Required action
Look below for lines that hold the string "beside" and copy each one.

((

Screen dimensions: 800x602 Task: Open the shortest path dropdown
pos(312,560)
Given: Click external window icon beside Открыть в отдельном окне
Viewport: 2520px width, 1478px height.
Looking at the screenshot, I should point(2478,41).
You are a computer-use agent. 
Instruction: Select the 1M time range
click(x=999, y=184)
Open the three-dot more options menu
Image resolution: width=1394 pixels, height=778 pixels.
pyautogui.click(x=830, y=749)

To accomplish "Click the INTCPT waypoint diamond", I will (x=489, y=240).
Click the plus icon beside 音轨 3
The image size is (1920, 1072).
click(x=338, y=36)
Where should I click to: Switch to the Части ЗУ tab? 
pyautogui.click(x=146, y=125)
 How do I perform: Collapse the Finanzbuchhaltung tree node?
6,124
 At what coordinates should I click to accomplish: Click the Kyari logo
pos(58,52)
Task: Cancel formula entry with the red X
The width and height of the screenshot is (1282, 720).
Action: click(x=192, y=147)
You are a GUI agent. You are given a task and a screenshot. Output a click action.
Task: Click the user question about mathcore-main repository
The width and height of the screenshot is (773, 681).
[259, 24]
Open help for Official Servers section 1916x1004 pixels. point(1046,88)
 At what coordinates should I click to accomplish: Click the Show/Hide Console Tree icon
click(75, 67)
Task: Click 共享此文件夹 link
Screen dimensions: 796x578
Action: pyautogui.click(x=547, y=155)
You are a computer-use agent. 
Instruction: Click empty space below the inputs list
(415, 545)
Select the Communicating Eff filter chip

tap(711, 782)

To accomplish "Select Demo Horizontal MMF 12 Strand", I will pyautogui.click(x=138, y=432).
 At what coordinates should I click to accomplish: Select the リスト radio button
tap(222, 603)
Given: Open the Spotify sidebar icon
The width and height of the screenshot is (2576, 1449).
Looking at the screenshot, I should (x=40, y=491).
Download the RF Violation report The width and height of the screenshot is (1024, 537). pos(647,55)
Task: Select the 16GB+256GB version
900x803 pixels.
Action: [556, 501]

))

Finished task
Given: Click external window icon beside Открыть в отдельном окне
Click the plus icon beside 音轨 3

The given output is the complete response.